Data for processing —
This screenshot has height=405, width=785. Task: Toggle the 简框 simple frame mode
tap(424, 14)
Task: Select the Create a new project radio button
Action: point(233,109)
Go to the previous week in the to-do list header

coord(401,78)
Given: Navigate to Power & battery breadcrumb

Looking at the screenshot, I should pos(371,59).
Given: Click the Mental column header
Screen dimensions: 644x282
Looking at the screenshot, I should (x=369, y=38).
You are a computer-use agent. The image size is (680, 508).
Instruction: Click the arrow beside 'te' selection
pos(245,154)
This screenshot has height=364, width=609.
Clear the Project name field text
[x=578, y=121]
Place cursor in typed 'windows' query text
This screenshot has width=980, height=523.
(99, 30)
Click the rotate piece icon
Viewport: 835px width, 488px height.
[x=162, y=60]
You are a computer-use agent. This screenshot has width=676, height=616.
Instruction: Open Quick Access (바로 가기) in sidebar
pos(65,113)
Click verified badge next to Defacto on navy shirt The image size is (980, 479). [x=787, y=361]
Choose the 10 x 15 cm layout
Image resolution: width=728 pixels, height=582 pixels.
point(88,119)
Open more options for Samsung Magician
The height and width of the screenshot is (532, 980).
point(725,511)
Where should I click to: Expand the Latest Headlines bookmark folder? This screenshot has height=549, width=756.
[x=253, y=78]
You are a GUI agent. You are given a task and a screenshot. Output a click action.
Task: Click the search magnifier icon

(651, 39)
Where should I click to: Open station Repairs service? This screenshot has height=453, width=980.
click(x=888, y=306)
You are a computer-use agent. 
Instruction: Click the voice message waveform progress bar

Your objective —
The expected response is every record, reproduced word for word.

Problem solution —
This screenshot has height=405, width=785. Task: Toggle the 简框 simple frame mode
tap(424, 14)
Task: Select the Create a new project radio button
Action: point(233,109)
Go to the previous week in the to-do list header

coord(401,78)
Given: Navigate to Power & battery breadcrumb

Looking at the screenshot, I should pos(371,59).
Given: Click the Mental column header
Screen dimensions: 644x282
Looking at the screenshot, I should (x=369, y=38).
You are a computer-use agent. The image size is (680, 508).
Instruction: Click the arrow beside 'te' selection
pos(245,154)
This screenshot has height=364, width=609.
Clear the Project name field text
[x=578, y=121]
Place cursor in typed 'windows' query text
This screenshot has width=980, height=523.
(99, 30)
Click the rotate piece icon
Viewport: 835px width, 488px height.
[x=162, y=60]
You are a computer-use agent. This screenshot has width=676, height=616.
Instruction: Open Quick Access (바로 가기) in sidebar
pos(65,113)
Click verified badge next to Defacto on navy shirt The image size is (980, 479). [x=787, y=361]
Choose the 10 x 15 cm layout
Image resolution: width=728 pixels, height=582 pixels.
point(88,119)
Open more options for Samsung Magician
The height and width of the screenshot is (532, 980).
point(725,511)
Where should I click to: Expand the Latest Headlines bookmark folder? This screenshot has height=549, width=756.
[x=253, y=78]
You are a GUI agent. You are given a task and a screenshot. Output a click action.
Task: Click the search magnifier icon

(651, 39)
Where should I click to: Open station Repairs service? This screenshot has height=453, width=980.
click(x=888, y=306)
You are a computer-use agent. 
Instruction: Click the voice message waveform progress bar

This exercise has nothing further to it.